Last week I speculated that August’s rise in used van prices was due to a change in the vehicle mix, not to absolute rises in the sale prices of like-for-like vans.
A press release from auctioneers Manheim today appears to confirm my theory, as Matthew Davock, head of light commercial vehicle sales at Manheim, explains (my emphasis):
“Our monthly Market Analysis is beginning to reflect the fact that defleet activity is finally returning to normality after several years of post-recession contraction. It is good to see that younger vans – those aged five years or younger – now make up a larger proportion of vehicles at auction.”

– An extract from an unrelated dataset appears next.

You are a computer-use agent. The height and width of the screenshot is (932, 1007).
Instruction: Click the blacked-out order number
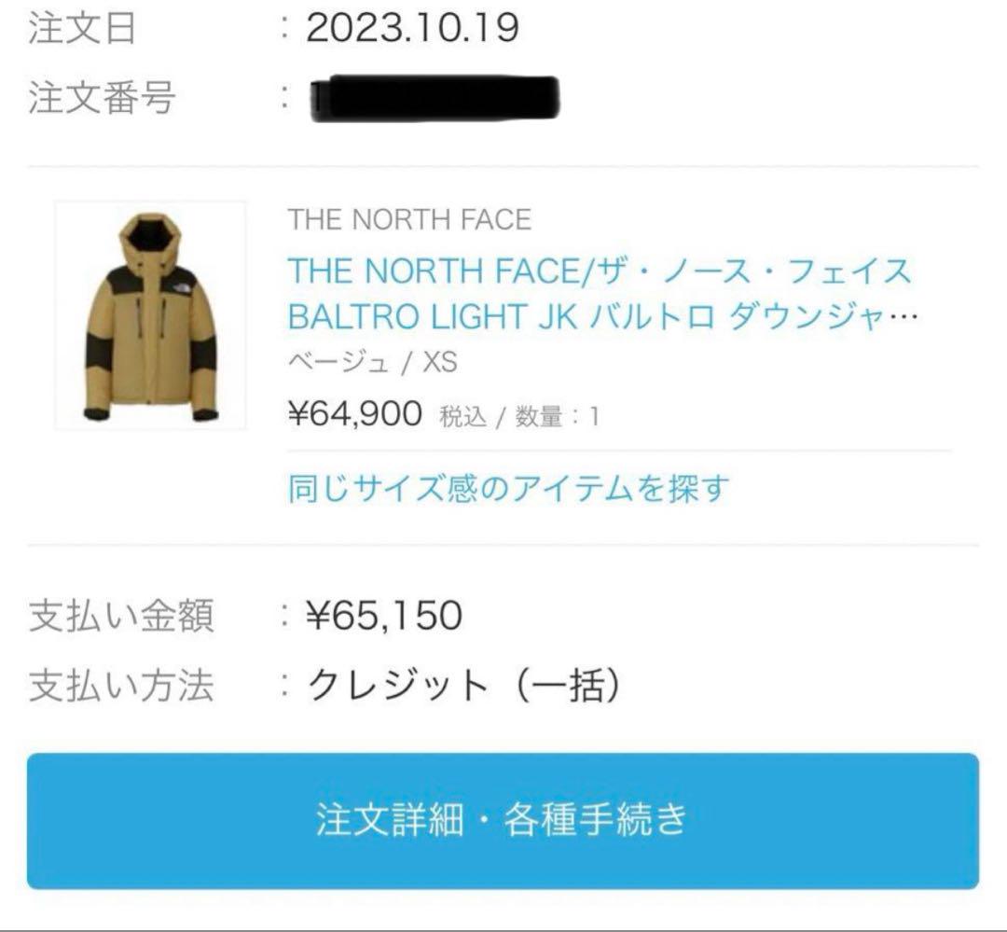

Given this, it’s only natural that realised prices will continue to rise — buyers are getting more for their money. As with the BCA figures, however, Manheim’s latest figures make it clear that used prices are not at all-time highs, which were seen at the start of this year:
Admittedly, sales were much stronger than last August, bucking the usual seasonal trend, according to Manheim, as Mr Davock commented:
”We’ve seen a real spike in 4×4 sales this August, at a time when summer breaks and bank holidays usually hold back demand. Our data shows that trade buyers have possibly been tempted to stock up earlier than normal for autumn sales, given the changing seasons and the fact that we’ve tended to see lower mileage, younger vehicles entering the halls.”

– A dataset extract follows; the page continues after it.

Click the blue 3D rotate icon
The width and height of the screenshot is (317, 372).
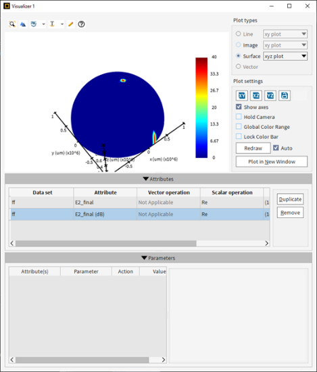[x=23, y=24]
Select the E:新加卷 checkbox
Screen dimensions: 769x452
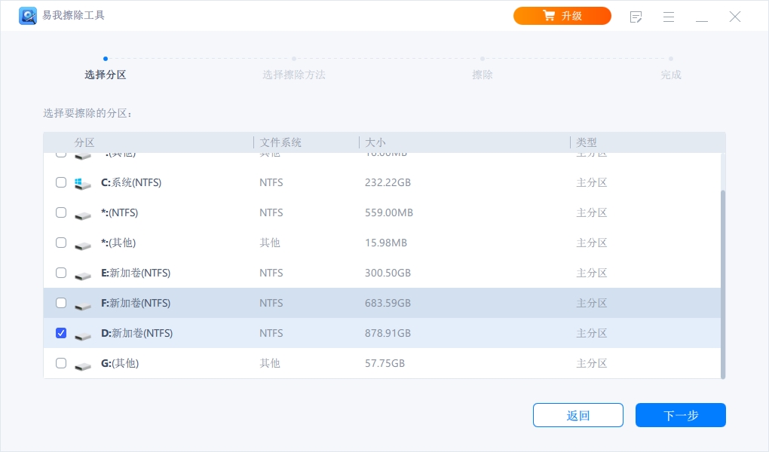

Will this strength continue through to the end of the year? Demand for new vans has risen by around 20% this year, which should free up better quality stock for the used market, which in turn should support prices, as buyers will have access to an increased number of younger, lower-mileage vans.
Still, I think this marks a turning point for the used van market — instead of buyers paying more for the same (or less), they are now paying more and getting more. A return to normality, at last?